The chairman of the Thames Valley Air Ambulance Trust, who resigned this week amid a fundraising crisis, has called for a joint service with the police to help keep emergency helicopters in the skies.
Pamela Tomlinson and the other trustees of TVAAT resigned on Wednesday, claiming there was a lack of communication between the trust, the Royal Berkshire Ambulance NHS Trust and the National Association of Air Ambulance Services (NAAAS).

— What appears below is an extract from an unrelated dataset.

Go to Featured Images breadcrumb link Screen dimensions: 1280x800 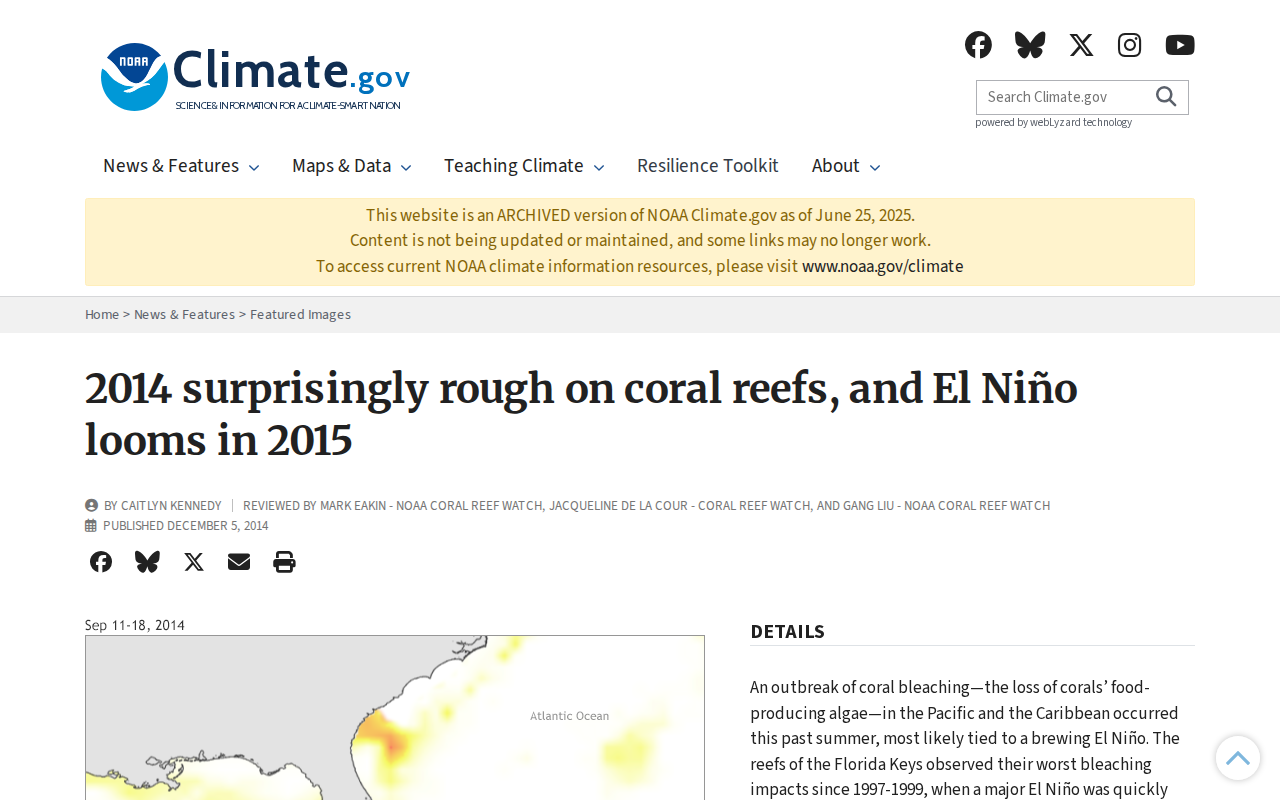(300, 315)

This had prevented the trustees from raising enough funds to keep the Agusta helicopter, which costs 720,000 a year to run, in the skies.

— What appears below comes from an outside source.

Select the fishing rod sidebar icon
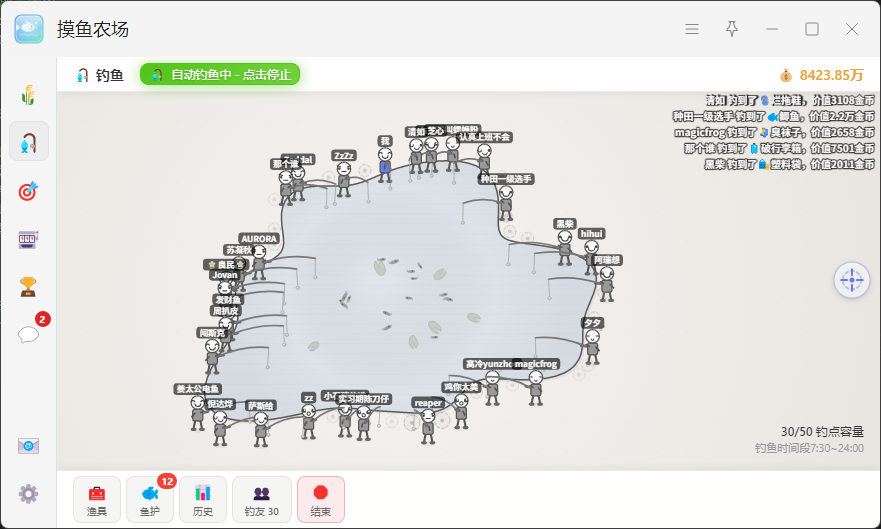The height and width of the screenshot is (529, 881). (29, 142)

She said: "After a year of operational use, which has seen the air ambulance provide a valuable contribution to healthcare in the region, it has become clear that without total co-operation between all the parties involved, it will prove extremely difficult, if not impossible, to raise the level of funding needed to finance the aircraft and its operation. "It may well be the case that it would be more effective and just as medically effective to operate a joint emergency aircraft with Thames Valley Police."
The trustees claim they were not told when the air ambulance's Agusta A109 helicopter crash-landed in June, or that the NAAAS had grounded the temporary replacement aircraft, the Squirrel, in August because of contractural problems, or that the NAAAS agreed terms a week ago to put the aircraft back into service.